Start

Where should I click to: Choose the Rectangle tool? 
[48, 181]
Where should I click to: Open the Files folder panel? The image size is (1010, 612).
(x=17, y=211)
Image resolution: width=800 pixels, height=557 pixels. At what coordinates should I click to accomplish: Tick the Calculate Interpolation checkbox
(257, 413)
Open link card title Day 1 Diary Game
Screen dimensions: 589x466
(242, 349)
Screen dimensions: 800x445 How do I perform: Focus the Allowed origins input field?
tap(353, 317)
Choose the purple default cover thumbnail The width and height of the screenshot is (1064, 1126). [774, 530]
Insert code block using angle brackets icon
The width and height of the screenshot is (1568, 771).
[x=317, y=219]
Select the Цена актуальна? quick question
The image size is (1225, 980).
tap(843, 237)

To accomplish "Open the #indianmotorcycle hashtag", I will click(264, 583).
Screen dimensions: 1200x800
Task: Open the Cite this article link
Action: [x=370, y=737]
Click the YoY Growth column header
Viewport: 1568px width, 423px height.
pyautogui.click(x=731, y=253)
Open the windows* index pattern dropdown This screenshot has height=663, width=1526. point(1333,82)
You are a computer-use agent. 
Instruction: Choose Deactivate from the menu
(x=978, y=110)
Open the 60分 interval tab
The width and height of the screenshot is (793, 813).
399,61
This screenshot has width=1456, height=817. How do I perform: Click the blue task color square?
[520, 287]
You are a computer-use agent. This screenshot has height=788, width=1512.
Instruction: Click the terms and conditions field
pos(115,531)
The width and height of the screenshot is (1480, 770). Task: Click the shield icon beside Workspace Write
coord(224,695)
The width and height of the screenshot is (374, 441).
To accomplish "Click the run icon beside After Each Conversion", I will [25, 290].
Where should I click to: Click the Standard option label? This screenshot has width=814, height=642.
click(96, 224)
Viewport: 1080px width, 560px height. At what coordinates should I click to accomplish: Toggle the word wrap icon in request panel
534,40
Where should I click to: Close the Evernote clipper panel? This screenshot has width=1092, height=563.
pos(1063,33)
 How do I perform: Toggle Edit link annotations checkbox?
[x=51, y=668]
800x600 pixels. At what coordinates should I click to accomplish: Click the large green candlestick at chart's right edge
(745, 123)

End

> [Exercise aim]: Could you reproduce all of the rows above word for word, changing nothing?

> [Output of the exercise]:
Where should I click to: Choose the Rectangle tool? 
[48, 181]
Where should I click to: Open the Files folder panel? The image size is (1010, 612).
(x=17, y=211)
Image resolution: width=800 pixels, height=557 pixels. At what coordinates should I click to accomplish: Tick the Calculate Interpolation checkbox
(257, 413)
Open link card title Day 1 Diary Game
Screen dimensions: 589x466
(242, 349)
Screen dimensions: 800x445 How do I perform: Focus the Allowed origins input field?
tap(353, 317)
Choose the purple default cover thumbnail The width and height of the screenshot is (1064, 1126). [774, 530]
Insert code block using angle brackets icon
The width and height of the screenshot is (1568, 771).
[x=317, y=219]
Select the Цена актуальна? quick question
The image size is (1225, 980).
tap(843, 237)

To accomplish "Open the #indianmotorcycle hashtag", I will click(264, 583).
Screen dimensions: 1200x800
Task: Open the Cite this article link
Action: [x=370, y=737]
Click the YoY Growth column header
Viewport: 1568px width, 423px height.
pyautogui.click(x=731, y=253)
Open the windows* index pattern dropdown This screenshot has height=663, width=1526. point(1333,82)
You are a computer-use agent. 
Instruction: Choose Deactivate from the menu
(x=978, y=110)
Open the 60分 interval tab
The width and height of the screenshot is (793, 813).
399,61
This screenshot has width=1456, height=817. How do I perform: Click the blue task color square?
[520, 287]
You are a computer-use agent. This screenshot has height=788, width=1512.
Instruction: Click the terms and conditions field
pos(115,531)
The width and height of the screenshot is (1480, 770). Task: Click the shield icon beside Workspace Write
coord(224,695)
The width and height of the screenshot is (374, 441).
To accomplish "Click the run icon beside After Each Conversion", I will [25, 290].
Where should I click to: Click the Standard option label? This screenshot has width=814, height=642.
click(96, 224)
Viewport: 1080px width, 560px height. At what coordinates should I click to accomplish: Toggle the word wrap icon in request panel
534,40
Where should I click to: Close the Evernote clipper panel? This screenshot has width=1092, height=563.
pos(1063,33)
 How do I perform: Toggle Edit link annotations checkbox?
[x=51, y=668]
800x600 pixels. At what coordinates should I click to accomplish: Click the large green candlestick at chart's right edge
(745, 123)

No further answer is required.